No. The Regulation (EU) 2016/679 (GDPR) is a European regulation that applies directly in all member states. Organic Law 3/2018 (LOPDGDD) is the Spanish law that adapts and complements the GDPR to the national context, adding specificities such as the cases in which a DPO must be designated in Spain or the regime for workplace CCTV. Both instruments coexist and apply simultaneously.

What happens if I suffer a data breach and do not notify the AEPD?

Failing to notify a reportable breach constitutes an infringement of Article 33 of the GDPR. The sanctioning framework under Article 83 provides for fines of up to €10 million or 2% of annual global turnover for this type of infringement (lower tier), and up to €20 million or 4% for the most serious infringements. In addition to the financial penalty, failure to notify can aggravate liability towards the affected data subjects.

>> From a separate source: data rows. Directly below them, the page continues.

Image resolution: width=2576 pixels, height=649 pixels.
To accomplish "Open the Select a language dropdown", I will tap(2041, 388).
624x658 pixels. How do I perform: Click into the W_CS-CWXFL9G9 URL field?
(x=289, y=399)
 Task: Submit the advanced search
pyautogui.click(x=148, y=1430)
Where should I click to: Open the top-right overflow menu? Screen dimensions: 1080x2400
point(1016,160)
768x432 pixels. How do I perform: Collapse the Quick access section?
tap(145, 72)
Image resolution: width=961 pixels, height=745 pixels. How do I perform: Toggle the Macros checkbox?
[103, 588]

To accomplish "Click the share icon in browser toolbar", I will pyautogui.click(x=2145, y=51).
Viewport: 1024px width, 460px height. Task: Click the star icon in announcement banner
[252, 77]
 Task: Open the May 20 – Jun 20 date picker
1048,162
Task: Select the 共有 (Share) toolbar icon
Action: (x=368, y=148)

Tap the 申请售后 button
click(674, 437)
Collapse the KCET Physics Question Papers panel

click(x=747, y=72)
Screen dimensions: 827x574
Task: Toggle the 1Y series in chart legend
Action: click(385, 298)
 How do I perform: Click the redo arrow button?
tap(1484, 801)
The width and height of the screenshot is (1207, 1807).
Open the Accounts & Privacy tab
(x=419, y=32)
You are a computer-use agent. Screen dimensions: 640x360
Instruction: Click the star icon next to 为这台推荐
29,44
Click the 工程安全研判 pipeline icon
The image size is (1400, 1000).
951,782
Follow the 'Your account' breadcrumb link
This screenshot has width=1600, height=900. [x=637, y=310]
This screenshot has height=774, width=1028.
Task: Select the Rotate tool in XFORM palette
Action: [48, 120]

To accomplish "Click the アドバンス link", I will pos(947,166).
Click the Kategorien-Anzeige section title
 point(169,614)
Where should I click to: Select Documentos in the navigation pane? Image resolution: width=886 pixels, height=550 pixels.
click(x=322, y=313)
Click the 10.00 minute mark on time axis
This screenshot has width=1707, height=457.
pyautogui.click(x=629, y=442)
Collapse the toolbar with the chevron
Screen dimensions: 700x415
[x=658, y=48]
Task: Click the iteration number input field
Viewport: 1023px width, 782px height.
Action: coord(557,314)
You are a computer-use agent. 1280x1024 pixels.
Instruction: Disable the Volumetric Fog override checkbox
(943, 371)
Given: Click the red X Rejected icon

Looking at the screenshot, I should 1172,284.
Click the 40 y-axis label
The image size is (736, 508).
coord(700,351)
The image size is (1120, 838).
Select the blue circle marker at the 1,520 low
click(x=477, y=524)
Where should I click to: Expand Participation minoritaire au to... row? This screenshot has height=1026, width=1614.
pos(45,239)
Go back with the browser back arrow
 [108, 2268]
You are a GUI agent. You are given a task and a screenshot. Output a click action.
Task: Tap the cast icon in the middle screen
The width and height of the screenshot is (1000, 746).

Is a privacy policy on the website enough to comply with the GDPR?

No. A privacy policy is a transparency element, but GDPR compliance is far broader: it requires a Record of Processing Activities, documented legal bases, processor contracts, technical and organisational security measures, breach management protocols and, where applicable, a DPO and DPIA. The privacy policy is only the visible layer of a compliance system that must be built from the inside out.

How long does it take to bring an SME into GDPR compliance?

It depends on the complexity of the processing activities and the company's starting point. For an SME of fewer than 20 employees with typical processing activities (clients, suppliers, employees, website), a guided compliance process can be completed in four to twelve weeks. The cost and timescale vary depending on data volumes, the variety of processing activities and the prior state of documentation. For a no-obligation estimate, you can consult our data protection team.

What is different from the compliance process I carried out in 2018?

The initial 2018 compliance exercise was, in many cases, an accelerated documentation exercise. Since then, the AEPD has published new guidelines (cookies, artificial intelligence, workplace CCTV), the Court of Justice of the EU has issued rulings affecting international data transfers, and companies themselves have adopted new digital tools that generate new processing activities. GDPR compliance is not a one-off project: it is a living management system that must be reviewed periodically.